• [What is needed]: Within the data below, find the string "column" and return each line where it occurs.

*** Provided material Section Begins ***

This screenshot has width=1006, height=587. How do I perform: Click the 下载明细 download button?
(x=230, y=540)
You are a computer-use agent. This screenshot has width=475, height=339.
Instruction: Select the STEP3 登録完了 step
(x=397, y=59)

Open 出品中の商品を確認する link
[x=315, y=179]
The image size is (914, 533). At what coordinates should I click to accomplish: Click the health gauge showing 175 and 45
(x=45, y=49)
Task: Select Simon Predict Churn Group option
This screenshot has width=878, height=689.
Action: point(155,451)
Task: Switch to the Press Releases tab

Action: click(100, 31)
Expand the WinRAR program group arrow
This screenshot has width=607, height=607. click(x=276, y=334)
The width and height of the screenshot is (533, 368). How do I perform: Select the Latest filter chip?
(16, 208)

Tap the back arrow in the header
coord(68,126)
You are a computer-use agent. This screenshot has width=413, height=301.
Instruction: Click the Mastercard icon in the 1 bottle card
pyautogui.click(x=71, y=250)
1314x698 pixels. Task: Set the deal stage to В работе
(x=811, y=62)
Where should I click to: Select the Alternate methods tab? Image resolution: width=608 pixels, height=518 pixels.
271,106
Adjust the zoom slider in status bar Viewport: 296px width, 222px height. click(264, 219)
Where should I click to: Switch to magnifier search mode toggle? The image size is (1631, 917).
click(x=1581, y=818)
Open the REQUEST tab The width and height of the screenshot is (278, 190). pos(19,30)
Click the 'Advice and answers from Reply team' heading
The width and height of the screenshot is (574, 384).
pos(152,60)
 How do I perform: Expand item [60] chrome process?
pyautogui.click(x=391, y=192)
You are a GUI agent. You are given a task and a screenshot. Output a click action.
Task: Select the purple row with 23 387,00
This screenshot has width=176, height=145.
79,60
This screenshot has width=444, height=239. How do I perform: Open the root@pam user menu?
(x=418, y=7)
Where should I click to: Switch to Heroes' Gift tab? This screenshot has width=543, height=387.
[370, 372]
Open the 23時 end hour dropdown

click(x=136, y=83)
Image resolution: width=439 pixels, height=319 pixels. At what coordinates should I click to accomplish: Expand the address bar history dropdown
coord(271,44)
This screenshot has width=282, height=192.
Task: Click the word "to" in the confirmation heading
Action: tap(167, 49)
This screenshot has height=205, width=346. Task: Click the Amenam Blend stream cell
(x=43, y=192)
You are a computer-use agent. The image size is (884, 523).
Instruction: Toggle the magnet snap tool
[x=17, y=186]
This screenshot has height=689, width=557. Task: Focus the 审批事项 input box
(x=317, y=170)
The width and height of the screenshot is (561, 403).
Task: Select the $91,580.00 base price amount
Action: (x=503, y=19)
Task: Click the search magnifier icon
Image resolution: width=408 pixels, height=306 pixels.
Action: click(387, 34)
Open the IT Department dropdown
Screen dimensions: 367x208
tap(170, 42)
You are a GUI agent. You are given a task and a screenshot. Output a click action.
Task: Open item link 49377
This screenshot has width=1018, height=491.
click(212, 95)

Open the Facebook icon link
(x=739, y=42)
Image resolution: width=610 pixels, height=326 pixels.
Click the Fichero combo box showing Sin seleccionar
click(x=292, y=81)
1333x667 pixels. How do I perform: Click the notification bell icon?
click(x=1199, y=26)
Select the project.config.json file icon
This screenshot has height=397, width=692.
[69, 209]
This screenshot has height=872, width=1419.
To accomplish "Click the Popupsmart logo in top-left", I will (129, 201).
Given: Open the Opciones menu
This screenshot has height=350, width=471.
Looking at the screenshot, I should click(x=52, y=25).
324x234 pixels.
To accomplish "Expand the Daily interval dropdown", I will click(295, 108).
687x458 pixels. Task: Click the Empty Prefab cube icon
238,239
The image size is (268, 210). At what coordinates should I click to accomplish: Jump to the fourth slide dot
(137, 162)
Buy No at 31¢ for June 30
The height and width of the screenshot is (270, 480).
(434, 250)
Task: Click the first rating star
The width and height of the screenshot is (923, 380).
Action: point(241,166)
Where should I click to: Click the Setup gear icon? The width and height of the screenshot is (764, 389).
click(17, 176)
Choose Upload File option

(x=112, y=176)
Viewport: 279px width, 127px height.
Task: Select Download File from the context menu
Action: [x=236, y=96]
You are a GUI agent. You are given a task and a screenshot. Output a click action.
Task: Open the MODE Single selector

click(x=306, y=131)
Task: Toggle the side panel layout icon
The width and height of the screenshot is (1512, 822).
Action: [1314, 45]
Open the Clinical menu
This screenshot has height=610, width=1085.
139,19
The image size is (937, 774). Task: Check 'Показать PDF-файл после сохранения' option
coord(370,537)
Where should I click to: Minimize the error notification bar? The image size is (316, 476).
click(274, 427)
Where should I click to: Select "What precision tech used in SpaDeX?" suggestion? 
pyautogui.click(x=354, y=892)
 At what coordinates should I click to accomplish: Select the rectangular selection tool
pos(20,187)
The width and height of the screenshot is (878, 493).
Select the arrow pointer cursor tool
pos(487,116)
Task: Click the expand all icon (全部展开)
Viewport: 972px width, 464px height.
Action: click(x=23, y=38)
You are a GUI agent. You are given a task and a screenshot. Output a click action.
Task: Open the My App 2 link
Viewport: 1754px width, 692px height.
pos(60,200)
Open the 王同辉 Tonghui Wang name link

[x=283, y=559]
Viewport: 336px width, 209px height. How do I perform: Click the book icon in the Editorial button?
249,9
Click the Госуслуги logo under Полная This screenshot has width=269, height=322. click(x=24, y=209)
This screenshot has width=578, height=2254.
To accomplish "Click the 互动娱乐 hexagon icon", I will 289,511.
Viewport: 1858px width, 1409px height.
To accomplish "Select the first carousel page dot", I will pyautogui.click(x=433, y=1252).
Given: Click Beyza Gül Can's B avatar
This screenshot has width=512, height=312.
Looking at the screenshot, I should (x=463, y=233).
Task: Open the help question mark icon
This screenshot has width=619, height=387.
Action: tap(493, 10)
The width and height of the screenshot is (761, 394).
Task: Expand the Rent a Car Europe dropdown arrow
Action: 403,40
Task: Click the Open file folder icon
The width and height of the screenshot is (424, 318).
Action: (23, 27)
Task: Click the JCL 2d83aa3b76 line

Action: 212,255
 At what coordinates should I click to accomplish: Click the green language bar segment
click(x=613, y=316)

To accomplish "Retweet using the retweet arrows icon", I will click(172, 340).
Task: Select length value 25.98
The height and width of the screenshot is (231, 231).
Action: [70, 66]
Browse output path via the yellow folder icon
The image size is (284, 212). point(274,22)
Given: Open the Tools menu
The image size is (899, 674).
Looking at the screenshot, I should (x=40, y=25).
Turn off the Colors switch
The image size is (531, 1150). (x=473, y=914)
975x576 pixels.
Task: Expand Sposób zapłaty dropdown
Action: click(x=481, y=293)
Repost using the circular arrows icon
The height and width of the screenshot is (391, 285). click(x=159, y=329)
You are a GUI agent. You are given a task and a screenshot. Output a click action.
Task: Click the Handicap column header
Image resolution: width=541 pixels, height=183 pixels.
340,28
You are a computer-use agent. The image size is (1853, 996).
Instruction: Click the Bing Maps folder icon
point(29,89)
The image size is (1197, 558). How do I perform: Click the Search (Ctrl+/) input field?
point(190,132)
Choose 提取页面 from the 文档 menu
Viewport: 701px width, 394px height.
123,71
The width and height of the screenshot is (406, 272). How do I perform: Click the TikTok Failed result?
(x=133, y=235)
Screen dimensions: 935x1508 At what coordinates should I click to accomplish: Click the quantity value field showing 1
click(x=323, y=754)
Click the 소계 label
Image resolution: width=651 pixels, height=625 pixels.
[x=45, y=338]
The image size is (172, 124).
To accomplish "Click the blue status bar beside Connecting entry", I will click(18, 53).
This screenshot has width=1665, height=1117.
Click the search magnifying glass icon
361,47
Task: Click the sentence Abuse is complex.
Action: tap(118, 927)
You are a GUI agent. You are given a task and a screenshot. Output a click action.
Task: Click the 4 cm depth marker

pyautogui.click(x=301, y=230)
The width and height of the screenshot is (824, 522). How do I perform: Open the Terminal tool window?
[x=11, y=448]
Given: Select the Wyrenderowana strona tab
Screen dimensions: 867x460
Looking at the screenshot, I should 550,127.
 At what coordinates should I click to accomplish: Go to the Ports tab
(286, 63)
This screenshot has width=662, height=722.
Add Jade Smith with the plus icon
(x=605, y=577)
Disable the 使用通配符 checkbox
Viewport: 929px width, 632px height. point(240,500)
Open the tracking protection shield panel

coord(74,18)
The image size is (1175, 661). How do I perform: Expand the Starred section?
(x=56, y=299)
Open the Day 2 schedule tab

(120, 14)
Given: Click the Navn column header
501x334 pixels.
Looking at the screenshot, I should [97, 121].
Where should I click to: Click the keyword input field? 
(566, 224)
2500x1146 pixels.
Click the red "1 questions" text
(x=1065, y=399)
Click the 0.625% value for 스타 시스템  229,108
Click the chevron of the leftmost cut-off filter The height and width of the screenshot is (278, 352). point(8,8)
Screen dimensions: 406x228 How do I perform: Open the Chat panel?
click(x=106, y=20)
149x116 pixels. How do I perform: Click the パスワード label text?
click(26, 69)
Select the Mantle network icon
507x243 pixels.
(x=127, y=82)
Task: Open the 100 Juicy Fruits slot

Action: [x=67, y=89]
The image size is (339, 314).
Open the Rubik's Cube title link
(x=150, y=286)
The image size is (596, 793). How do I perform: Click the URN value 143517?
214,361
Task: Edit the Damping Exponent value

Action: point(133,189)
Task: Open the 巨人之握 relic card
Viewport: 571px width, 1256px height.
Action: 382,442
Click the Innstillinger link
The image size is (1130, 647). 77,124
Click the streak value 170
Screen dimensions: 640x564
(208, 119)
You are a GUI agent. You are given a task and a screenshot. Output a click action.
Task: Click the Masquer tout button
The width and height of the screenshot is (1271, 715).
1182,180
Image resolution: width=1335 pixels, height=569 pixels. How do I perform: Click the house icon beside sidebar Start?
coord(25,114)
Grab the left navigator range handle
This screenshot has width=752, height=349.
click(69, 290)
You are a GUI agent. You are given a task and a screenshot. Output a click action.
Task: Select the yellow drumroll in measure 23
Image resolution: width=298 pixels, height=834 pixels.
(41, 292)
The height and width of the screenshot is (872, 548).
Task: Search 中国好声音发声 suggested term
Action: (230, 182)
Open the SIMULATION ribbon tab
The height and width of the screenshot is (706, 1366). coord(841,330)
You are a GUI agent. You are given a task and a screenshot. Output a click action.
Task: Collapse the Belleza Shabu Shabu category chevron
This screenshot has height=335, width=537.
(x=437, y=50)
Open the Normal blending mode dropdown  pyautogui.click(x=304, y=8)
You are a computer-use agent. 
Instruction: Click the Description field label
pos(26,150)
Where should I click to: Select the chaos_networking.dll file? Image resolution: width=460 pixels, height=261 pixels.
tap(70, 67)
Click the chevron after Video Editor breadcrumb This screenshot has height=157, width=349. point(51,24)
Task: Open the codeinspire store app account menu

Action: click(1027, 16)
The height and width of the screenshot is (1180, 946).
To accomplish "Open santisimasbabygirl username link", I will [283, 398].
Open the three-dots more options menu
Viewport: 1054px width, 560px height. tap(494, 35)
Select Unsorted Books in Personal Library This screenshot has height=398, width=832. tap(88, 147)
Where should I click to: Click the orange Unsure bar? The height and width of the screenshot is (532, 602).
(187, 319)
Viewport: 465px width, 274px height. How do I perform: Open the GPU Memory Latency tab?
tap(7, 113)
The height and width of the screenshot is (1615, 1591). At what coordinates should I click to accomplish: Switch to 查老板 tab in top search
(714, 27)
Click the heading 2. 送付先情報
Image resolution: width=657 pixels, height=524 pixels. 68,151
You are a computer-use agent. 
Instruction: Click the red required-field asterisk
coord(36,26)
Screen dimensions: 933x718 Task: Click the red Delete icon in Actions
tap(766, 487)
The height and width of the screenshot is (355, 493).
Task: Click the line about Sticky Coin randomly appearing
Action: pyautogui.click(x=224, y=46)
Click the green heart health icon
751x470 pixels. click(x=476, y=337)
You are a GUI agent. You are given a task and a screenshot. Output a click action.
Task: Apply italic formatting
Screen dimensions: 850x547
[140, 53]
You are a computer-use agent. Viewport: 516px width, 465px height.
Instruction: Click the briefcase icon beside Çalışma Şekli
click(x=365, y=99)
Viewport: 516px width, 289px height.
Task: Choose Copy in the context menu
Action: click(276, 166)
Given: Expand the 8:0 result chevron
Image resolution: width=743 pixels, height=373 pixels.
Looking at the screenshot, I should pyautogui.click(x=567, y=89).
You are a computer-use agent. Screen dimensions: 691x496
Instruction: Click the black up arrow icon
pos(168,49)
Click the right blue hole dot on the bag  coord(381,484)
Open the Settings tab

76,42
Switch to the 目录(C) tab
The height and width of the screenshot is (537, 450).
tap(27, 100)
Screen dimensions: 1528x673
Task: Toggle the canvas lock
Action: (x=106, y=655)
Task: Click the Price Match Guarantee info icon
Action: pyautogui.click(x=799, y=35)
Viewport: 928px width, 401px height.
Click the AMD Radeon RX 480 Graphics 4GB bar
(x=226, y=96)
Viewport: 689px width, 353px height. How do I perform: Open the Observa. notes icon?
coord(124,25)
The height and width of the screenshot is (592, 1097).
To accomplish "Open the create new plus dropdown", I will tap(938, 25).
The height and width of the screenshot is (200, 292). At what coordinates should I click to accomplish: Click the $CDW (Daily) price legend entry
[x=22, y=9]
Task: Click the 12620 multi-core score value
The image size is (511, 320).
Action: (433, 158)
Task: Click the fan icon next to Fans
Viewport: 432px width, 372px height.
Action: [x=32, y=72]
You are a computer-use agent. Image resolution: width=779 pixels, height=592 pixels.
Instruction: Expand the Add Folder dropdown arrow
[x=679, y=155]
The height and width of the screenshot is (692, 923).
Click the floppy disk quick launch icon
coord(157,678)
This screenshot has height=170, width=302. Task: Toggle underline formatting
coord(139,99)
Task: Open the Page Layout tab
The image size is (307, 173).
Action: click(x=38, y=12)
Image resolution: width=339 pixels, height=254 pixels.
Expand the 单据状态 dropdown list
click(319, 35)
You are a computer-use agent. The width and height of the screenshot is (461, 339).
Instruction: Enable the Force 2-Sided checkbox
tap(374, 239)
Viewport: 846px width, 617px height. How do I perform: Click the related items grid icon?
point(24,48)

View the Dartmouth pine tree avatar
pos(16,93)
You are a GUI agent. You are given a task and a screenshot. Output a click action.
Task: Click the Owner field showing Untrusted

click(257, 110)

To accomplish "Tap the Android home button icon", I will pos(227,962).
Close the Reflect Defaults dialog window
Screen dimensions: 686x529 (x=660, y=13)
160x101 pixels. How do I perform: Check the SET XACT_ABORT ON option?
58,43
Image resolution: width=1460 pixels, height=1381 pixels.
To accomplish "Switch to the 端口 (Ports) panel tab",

*** Provided material Section Ends ***

• [Output for this exercise]:
Task: Click the Handicap column header
Given: Click the Navn column header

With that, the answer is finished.